Medicaid expansion has not only reduced the overall number of people in the U.S. without health insurance — it has also narrowed racial gaps in health insurance coverage.

According to a new report from The Commonwealth Fund, health insurance coverage for Black, Hispanic/Latino, and white adults improved between 2013 to 2021. Additionally, the coverage gap between Black and white adults and between Hispanic/Latino and white adults shrank, largely due to Medicaid.

Medicaid was expanded in 2013 through the Affordable Care Act (ACA) — commonly known as Obamacare. The provision allows households whose income falls below 138% of the federal poverty level to become eligible for Medicaid.
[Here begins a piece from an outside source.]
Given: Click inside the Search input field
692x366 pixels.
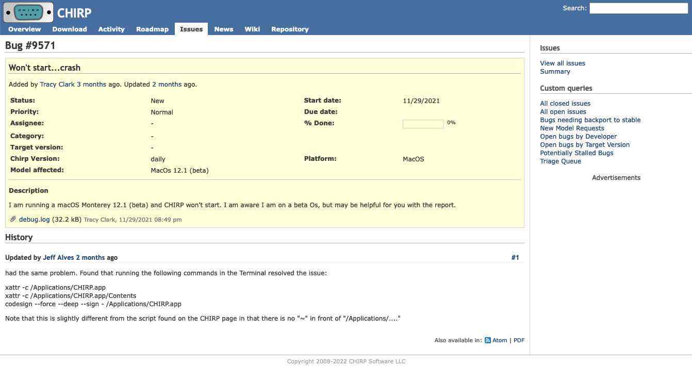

In 2013, before Medicaid expansion went into effect, 40.2% of the Hispanic/Latino population, 24.4% of the Black population, and 14.5% of the white population were uninsured. By 2021, those numbers fell to 24.5%, 13.5%, and 8.2%, respectively.

“A lot of the progress in uninsured rates going down and these disparities narrowing [is] definitely stemming from the Affordable Care Act coverage expansions,” Jesse Baumgartner, co-author of the report and senior research associate at The Commonwealth Fund, told Yahoo Finance. “Those took effect in 2014. So you see big drops between 2013 and 2016 as the marketplace subsidies came online, [and] a lot of states expanded their Medicaid programs at that time. So that’s obviously a huge driver for that progress then.”

At the same time, there's still work to be done. Following a Supreme Court ruling in 2012, it is up to each state to decide whether or not to adopt the Medicaid expansion. As of March 2023, 39 states and the District of Columbia have expanded Medicaid.

Among all low-income adults in the U.S., 34% live in states that have yet to expand Medicaid. When broken down by racial demographic, 44% of Black Americans live in non-expansion states, versus 37% of Hispanic/Latinos and 30% of white Americans.

Expansion vs. non-expansion

As of November 2022, more than 91 million Americans were enrolled in Medicaid and the Children's Health Insurance Program (CHIP).

There were significant improvements between 2019 to 2021, which Baumgartner attributed to federal policy actions taken in response to the coronavirus pandemic.

“What the data in this report suggests is that the federal policy actions during the pandemic... made a big impact in not only stopping coverage losses but actually resulting in some gains of coverage for all of those groups during that time,” he said.

Starting on March 31, however, a provision of the federal policy response to the pandemic — continuous Medicaid enrollment — may come to an end, eliminating health care coverage for millions of Americans.